━━ Document passage

Improper integration problem

Question

$$ \int \limits^{\infty }_{0}\frac{\tan^{-1}\left( x\right) + \tan^{-1}\left( \frac{\alpha x +\beta }{\beta x -\alpha } \right) }{x^{2}+1} dx$$. For $ \alpha, \beta >0$... My question is how we can evaluate this improper integration above?. Actually I tried partial fraction and many other ways but I couldn't complete. How I can find the value of this integration?. Thanks

Answer 1

Remember that the derivative of $\tan^{-1}(x)$ is $\dfrac{1}{x^2+1}$.

This might make you curious as to what the derivative of the second inverse tangent term is: $$\dfrac{d}{dx}\left[ \tan^{-1}\left(\frac{\alpha x+\beta}{\beta x - \alpha}\right)\right] = \dfrac{1}{1+((\alpha x+\beta)/(\beta x-\alpha))^2}\cdot\frac{\alpha(\beta x-\alpha)-(\alpha x+\beta)\beta}{(\beta x-\alpha)^2}$$

$$=\dfrac{1}{\dfrac{(\beta x-\alpha)^2+(\alpha x+\beta)^2}{(\beta x-\alpha)^2}} \cdot \dfrac{-\alpha^2-\beta^2}{(\beta x-\alpha)^2} = -\dfrac{\alpha^2+\beta^2}{(\alpha^2+\beta^2)(x^2+1)} = -\dfrac{1}{x^2+1}$$

This means you can integrate: $\dfrac{\tan^{-1}(x)}{x^2+1}$ using a $u$-substitution: $u=\tan^{-1}(x)$ and then integrate $\dfrac{\tan^{-1}\left(\frac{\alpha x+\beta}{\beta x - \alpha}\right)}{x^2+1}$ using a $u$-substitution: $u=\tan^{-1}\left(\frac{\alpha x+\beta}{\beta x - \alpha}\right)$.

I hope this helps get you started! :)

Answer 2

Sketch:

$$\arctan(a) + \arctan(b) = \arctan \bigg(\frac{a+b}{1-ab}\bigg) $$

Plug in our values to get $\arctan \big(-\frac{ \beta}{\alpha}\big )$.

Hope this helps.

━━━━
━━ Extracted material

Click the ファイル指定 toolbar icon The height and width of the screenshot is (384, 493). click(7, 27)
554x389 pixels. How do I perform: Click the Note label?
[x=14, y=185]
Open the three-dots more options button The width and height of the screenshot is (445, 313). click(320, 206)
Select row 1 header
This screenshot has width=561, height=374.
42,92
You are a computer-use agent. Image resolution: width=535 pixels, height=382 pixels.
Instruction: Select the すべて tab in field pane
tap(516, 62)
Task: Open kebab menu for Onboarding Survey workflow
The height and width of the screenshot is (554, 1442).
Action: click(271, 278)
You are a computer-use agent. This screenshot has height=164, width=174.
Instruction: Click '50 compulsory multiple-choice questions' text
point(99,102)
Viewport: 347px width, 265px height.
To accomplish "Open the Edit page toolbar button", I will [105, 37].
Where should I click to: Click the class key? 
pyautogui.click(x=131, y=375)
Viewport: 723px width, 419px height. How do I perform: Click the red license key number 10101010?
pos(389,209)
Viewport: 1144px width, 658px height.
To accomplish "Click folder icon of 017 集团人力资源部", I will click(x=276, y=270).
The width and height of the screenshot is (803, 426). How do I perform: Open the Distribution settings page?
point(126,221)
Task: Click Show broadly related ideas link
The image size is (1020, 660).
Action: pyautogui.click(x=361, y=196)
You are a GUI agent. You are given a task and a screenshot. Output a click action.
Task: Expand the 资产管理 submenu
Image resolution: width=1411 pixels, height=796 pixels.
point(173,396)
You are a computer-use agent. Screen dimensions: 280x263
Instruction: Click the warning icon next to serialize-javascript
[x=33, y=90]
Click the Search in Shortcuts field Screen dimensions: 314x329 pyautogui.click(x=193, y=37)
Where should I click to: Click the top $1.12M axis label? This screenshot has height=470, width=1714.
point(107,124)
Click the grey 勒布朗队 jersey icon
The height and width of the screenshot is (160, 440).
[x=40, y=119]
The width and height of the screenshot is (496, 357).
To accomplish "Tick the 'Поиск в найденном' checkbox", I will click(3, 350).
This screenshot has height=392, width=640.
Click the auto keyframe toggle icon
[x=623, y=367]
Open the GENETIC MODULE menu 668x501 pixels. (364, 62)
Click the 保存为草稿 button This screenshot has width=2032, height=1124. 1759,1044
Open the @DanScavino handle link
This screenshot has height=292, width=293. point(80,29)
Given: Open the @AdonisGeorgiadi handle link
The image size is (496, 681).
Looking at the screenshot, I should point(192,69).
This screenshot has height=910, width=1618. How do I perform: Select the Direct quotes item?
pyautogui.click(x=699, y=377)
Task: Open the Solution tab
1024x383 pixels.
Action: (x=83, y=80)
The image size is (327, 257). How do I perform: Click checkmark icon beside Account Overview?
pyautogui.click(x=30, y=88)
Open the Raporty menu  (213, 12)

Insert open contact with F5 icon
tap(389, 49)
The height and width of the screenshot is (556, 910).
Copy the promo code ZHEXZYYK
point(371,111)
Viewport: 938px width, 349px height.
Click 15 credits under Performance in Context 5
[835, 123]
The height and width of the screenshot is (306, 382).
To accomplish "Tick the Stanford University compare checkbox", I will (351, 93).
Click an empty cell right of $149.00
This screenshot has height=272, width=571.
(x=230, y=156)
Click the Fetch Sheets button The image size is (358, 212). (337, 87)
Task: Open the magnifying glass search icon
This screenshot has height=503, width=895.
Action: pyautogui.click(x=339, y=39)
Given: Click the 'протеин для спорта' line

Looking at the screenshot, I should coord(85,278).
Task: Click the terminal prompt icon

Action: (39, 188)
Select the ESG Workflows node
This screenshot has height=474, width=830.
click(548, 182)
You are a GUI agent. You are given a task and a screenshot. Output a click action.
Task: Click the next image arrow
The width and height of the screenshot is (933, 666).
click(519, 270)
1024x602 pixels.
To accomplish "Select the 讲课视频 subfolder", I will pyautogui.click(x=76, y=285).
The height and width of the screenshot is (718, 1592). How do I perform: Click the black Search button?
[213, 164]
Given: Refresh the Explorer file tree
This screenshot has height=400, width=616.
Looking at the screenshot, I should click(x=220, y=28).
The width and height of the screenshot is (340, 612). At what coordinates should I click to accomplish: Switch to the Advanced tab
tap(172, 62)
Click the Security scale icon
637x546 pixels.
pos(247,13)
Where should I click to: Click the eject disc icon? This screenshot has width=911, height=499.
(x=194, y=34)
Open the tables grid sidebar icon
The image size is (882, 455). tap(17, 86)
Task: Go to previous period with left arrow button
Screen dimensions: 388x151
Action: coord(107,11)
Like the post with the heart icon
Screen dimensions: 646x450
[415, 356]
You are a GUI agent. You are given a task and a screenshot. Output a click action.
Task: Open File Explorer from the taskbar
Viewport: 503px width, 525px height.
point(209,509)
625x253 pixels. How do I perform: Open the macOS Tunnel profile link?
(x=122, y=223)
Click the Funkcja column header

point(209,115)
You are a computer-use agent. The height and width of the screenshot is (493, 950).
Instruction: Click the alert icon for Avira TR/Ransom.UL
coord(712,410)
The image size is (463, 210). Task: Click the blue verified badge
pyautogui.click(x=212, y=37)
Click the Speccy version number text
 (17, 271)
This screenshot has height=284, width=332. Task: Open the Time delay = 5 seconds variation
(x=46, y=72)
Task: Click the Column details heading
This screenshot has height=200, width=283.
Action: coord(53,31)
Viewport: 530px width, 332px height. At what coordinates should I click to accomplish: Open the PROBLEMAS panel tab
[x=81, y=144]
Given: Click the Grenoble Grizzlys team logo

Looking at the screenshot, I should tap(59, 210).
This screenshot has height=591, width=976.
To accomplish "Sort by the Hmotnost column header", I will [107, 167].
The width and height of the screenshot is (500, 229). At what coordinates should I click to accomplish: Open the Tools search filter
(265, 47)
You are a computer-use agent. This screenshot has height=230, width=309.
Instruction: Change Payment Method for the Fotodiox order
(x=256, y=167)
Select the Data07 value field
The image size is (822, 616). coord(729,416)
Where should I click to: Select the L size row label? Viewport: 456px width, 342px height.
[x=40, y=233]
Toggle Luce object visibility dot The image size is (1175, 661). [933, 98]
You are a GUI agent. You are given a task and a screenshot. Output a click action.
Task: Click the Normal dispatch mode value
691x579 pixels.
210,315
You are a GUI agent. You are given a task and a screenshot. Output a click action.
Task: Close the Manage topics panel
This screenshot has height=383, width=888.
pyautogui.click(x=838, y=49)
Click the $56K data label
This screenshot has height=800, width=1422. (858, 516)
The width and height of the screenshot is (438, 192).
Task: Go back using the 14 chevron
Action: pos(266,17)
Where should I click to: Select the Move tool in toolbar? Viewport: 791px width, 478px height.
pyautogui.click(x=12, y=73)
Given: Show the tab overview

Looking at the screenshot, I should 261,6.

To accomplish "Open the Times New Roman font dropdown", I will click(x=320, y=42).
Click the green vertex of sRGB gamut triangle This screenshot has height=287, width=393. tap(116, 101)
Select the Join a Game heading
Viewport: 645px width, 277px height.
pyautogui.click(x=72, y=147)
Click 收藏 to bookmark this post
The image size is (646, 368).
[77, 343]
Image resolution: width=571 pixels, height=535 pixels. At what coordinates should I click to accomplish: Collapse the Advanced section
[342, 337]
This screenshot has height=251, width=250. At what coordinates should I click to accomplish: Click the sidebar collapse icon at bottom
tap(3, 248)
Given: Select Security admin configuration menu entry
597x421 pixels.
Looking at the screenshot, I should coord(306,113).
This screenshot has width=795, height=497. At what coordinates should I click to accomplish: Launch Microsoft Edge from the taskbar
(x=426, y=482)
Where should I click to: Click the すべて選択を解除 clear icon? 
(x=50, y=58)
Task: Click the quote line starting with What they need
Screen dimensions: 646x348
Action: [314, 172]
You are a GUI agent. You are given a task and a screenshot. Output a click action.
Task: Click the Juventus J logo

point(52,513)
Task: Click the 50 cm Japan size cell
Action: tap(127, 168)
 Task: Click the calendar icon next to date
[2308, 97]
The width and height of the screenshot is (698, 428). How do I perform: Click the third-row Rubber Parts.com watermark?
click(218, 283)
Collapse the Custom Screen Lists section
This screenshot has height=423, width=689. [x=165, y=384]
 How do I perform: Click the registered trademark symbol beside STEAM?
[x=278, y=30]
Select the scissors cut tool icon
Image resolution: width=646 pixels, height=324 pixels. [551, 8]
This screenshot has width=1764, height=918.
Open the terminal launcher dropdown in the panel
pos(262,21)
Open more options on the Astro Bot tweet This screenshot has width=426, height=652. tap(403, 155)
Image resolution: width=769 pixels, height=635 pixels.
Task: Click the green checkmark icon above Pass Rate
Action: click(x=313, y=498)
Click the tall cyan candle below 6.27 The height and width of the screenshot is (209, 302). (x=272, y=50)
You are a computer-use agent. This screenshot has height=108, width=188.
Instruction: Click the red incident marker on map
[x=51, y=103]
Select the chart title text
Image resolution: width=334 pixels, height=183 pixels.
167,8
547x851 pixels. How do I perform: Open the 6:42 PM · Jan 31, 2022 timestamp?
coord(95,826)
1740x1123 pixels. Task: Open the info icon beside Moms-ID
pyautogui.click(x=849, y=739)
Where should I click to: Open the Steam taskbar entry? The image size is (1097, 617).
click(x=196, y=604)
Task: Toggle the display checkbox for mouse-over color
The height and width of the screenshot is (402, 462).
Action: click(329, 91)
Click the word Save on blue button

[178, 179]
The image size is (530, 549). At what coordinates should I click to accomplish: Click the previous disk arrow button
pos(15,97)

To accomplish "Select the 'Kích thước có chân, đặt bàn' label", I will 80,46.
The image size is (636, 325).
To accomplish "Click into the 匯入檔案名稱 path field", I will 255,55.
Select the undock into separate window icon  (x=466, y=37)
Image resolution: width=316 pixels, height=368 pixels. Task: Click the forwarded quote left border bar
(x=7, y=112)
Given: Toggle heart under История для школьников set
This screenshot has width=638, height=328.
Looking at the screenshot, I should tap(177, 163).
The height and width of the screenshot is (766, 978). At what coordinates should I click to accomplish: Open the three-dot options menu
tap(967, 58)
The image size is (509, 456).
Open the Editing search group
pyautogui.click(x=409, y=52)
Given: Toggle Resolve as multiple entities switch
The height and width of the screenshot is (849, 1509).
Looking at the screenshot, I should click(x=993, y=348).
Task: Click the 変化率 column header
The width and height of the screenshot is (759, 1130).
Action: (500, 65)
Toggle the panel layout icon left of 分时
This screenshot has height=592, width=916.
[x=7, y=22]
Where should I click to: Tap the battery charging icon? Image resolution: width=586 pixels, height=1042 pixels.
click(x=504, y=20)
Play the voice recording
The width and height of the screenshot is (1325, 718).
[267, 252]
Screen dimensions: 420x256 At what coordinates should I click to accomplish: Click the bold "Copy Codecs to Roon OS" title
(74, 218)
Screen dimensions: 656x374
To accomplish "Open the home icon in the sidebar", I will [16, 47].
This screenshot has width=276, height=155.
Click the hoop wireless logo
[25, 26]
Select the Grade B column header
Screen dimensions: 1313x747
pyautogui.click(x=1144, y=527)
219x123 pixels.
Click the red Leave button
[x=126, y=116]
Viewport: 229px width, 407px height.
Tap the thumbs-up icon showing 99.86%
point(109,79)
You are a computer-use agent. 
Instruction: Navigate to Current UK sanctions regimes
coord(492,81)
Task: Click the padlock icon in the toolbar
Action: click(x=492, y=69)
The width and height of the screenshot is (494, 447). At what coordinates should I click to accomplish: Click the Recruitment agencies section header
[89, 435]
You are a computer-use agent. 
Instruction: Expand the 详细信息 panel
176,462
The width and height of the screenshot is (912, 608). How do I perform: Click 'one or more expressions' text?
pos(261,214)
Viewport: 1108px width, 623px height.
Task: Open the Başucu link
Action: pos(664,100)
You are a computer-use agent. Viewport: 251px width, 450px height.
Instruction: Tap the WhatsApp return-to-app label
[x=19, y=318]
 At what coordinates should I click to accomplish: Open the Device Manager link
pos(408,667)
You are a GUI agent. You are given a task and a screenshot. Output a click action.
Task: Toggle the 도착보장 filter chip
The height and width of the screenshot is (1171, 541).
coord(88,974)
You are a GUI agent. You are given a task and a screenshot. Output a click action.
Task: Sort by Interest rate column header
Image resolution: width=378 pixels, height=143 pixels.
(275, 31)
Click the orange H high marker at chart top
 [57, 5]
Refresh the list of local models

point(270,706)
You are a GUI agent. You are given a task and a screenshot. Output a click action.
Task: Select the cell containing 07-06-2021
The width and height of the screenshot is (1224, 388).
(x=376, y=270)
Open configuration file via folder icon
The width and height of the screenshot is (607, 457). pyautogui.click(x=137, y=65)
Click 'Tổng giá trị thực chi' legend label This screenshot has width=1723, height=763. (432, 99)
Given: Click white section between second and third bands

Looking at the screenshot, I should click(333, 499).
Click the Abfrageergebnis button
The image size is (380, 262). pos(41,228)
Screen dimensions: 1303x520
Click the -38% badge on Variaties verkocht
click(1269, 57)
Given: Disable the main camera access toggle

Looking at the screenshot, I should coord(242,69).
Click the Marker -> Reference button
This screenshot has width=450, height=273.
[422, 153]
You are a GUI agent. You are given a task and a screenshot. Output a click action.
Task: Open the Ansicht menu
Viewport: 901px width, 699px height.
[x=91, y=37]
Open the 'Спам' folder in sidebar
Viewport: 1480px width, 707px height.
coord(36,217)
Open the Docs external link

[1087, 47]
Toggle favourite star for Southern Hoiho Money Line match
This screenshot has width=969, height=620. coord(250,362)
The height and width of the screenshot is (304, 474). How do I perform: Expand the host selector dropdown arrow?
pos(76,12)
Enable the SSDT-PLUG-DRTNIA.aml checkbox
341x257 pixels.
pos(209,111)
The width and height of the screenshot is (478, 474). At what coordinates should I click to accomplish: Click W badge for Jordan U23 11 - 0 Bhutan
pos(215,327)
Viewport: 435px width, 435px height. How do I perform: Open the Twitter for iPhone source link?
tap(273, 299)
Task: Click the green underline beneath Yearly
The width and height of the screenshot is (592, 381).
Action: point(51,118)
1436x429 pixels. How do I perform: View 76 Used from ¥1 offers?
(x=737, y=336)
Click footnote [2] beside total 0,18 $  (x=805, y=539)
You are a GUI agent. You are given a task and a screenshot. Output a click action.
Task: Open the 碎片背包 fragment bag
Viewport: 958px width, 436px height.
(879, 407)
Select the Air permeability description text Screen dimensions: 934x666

━━━━

◆ Request A
In the improper integral thread, substitute "going" for "started" in the passage that begins at the words "This might make" and stops after "you started! :)", and write out the revised passage.
◆ Request B
Translate this sentence from the improper integral thread into Spanish: "Remember that the derivative of $\tan^{-1}(x)$ is $\dfrac{1}{x^2+1}$."
These records have no connection to the improper integral thread.

◆ Written reply A
This might make you curious as to what the derivative of the second inverse tangent term is: $$\dfrac{d}{dx}\left[ \tan^{-1}\left(\frac{\alpha x+\beta}{\beta x - \alpha}\right)\right] = \dfrac{1}{1+((\alpha x+\beta)/(\beta x-\alpha))^2}\cdot\frac{\alpha(\beta x-\alpha)-(\alpha x+\beta)\beta}{(\beta x-\alpha)^2}$$

$$=\dfrac{1}{\dfrac{(\beta x-\alpha)^2+(\alpha x+\beta)^2}{(\beta x-\alpha)^2}} \cdot \dfrac{-\alpha^2-\beta^2}{(\beta x-\alpha)^2} = -\dfrac{\alpha^2+\beta^2}{(\alpha^2+\beta^2)(x^2+1)} = -\dfrac{1}{x^2+1}$$

This means you can integrate: $\dfrac{\tan^{-1}(x)}{x^2+1}$ using a $u$-substitution: $u=\tan^{-1}(x)$ and then integrate $\dfrac{\tan^{-1}\left(\frac{\alpha x+\beta}{\beta x - \alpha}\right)}{x^2+1}$ using a $u$-substitution: $u=\tan^{-1}\left(\frac{\alpha x+\beta}{\beta x - \alpha}\right)$.

I hope this helps get you going! :)

◆ Written reply B
Recuerda que la derivada de $\tan^{-1}(x)$ es $\dfrac{1}{x^2+1}$.